Uncanny and yet revealing, the collection of more than 1,000 digital images from Abu Ghraib -- shot by working-class soldiers who are too poor to vacation abroad and yet now stuck in a foreign land far away from home -- which the Washington Post acquired turns out to be a funhouse mirror that makes a grotesque mockery of international tourism, a montage of the self-image of the tourist juxtaposed with the truth of the tourist in the eye of the native:
The collection of photographs begins like a travelogue from Iraq. Here are U.S. soldiers posing in front of a mosque. Here is a soldier riding a camel in the desert. And then: a soldier holding a leash tied around a man's neck in an Iraqi prison. He is naked, grimacing and lying on the floor. (Christian Davenport, "New Prison Images Emerge," Washington Post, May 6, 2004)

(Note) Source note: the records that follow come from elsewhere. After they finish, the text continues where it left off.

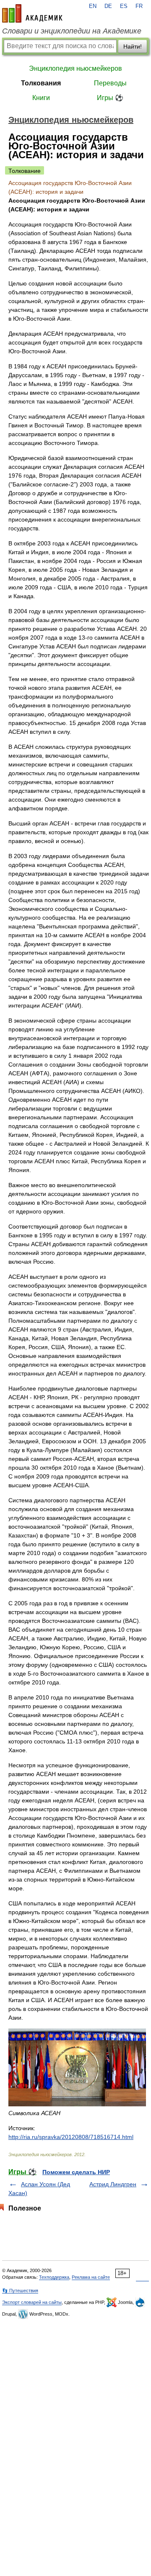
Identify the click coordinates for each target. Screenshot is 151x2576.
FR (139, 6)
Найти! (132, 46)
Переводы (110, 83)
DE (108, 6)
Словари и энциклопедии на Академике (71, 31)
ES (124, 6)
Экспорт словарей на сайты (32, 2302)
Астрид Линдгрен (112, 2184)
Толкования (41, 83)
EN (92, 6)
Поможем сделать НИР (76, 2172)
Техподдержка (54, 2277)
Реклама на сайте (91, 2277)
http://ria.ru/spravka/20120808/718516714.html (70, 2137)
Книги (41, 97)
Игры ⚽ (110, 97)
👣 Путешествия (20, 2290)
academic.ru (32, 13)
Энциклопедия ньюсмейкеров (75, 68)
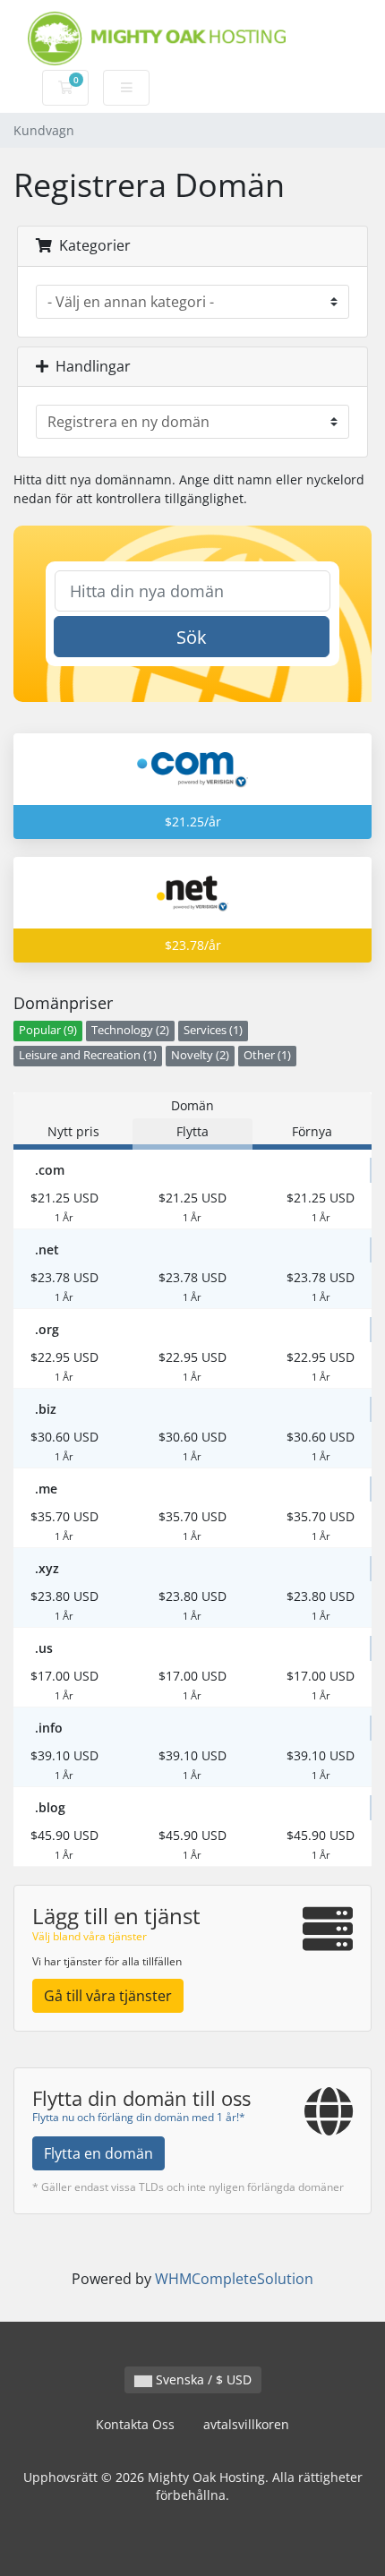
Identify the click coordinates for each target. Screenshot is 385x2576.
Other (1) (267, 1055)
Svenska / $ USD (202, 2379)
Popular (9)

Funhouse mirror images of aristocratic youths on grand tours of erstwhile colonial possessions, sons and daughters of the American working class continue their tours of duty, shooting Iraqis, literally and metaphorically. "American soldiers in Humvees rolled past, machine guns pointed skyward. One of them took pictures of people on the road. The men at the cafe rolled their eyes" (Christine Hauser, "In Iraq, President's Words Ring Hollow," New York Times/International Herald Tribune, May 6, 2004). George Orwell said: "In order to hate imperialism you have got to be part of it" (The Road to Wigan Pier). Will working-class US soldiers deployed in Iraq (as well as working-class communities from which the Uncle Sam plucked them), one day, come to hate imperialism more than richer Americans who do not have to join the military for travel and adventure and who are stunned by the hideous mirror images that bare the character masks that the empire makes them wear? Only if they could hold on to -- or regain -- their humanity.